Demo: Intuition for Gaussian process

24.1. Demo: Intuition for Gaussian process#

GP sandbox widget#

The widget here provides a Gaussian process (GP) visualization and some things to try to help build intuition about GPs. A GP defines a distribution over functions, so in the simulation we will see draws of random functions, in analogy to drawing random variables from a normal distribution (recall that “normal” and “Gaussian” are synonymous here). Our principal goal is to experience how GPs look in practice and how they are used for interpolation or regression.
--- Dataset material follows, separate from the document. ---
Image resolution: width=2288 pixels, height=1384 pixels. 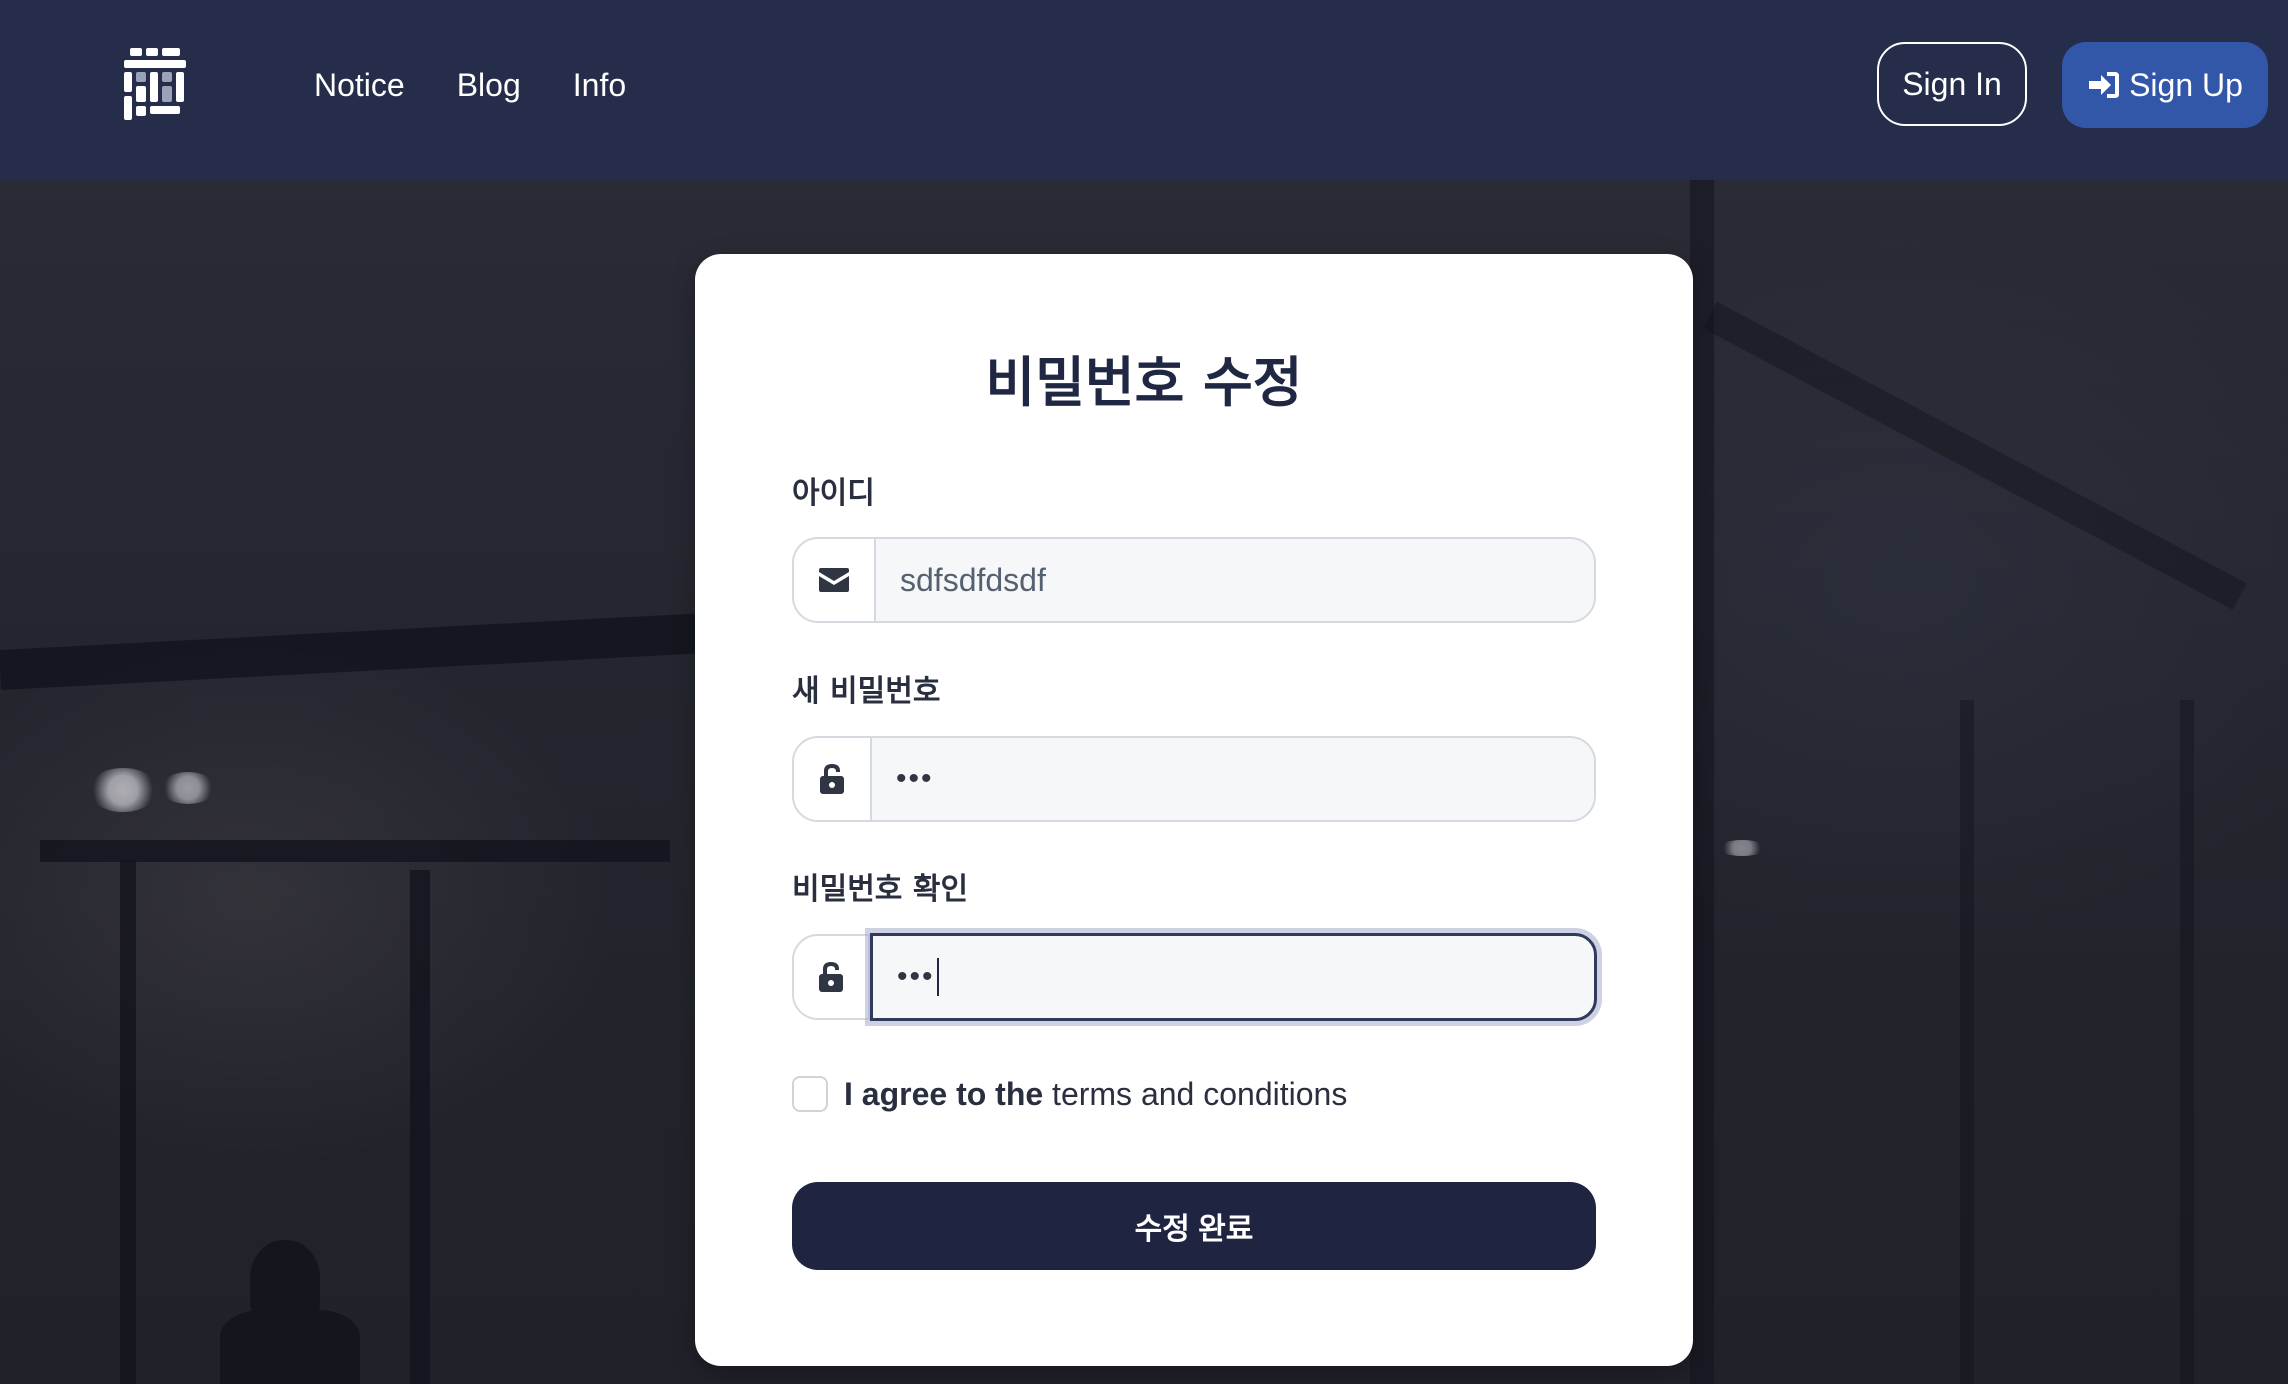 What do you see at coordinates (866, 692) in the screenshot?
I see `new-password-label: 새 비밀번호` at bounding box center [866, 692].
The defining feature of an ensemble of GP function draws is that at any fixed point, the histogram of the function values at that point would approximate a Gaussian distribution; while for any two points the function values would be draws from a bivariate Gaussian distribution with a proscribed covariance matrix; and so on with more points being draws from a multivariate Gaussian distribution. The covariance in each case between any two points is specified by a kernel evaluated at those points.

Things to try#

  1. Drawing curves from a GP

    • Press the Draw samples button. These are draws from a GP, with each draw a function plotted from \(x=-5\) to \(x=+5\).

    • Turn the Show mean & bands button on and off. What is the value of the mean? What are the bands?

    • Change the number of realizations (using the # samples slider) to 1, 5, 10, maximum allowed. Look at any fixed \(x\) value, draw a vertical line (in your mind!), and visualize the histogram; does it look like a Gaussian distribution? What is the mean and standard deviation?

  2. Changing the hyperparameters

    • Try changing \(\ell\) (length scale), which is the correlation length. What does this (hyper)parameter control?

    • Now try different values for the noise standard deviation and the signal standare deviation. What do each control?

    • Predict how changing the covariance and length scale will affect the draws and then try out various combinations. Do the draws change as predicted?

    • Try adjusting the noise. What happens?

  3. Adding points

    • Add observations by clicking in the plot.

    • What happens to the GP mean (solid red line)?

    • What happens if you increase \(\sigma_n\)?

    • What if you uncheck the Draw from posterior [prior] box? What does it mean that you are showing the prior?

    • Takeaway: when points are added, the class of possible functions is reduced to those that pass near the points; the closeness is random scaling with the noise amplitude.

  4. Trying different kernels

    • Explore the kernels under the Kernel pulldown (clear any point first).

    • What changes about the GP function draws?

    • What is the difference between the two Matern kernels?

  5. Optimizing hyperparameters

    • Add at least one point. What does LML (log marginal likelihood) indicate?

    • If you adjust the hyperparameters by hand, what happens to the LML? Record the lowest LML and the corresponding values of the hyperparameters.

    • Now check the Optimize hyperparameters box. How does the LML compare to the lowest value you found by hand?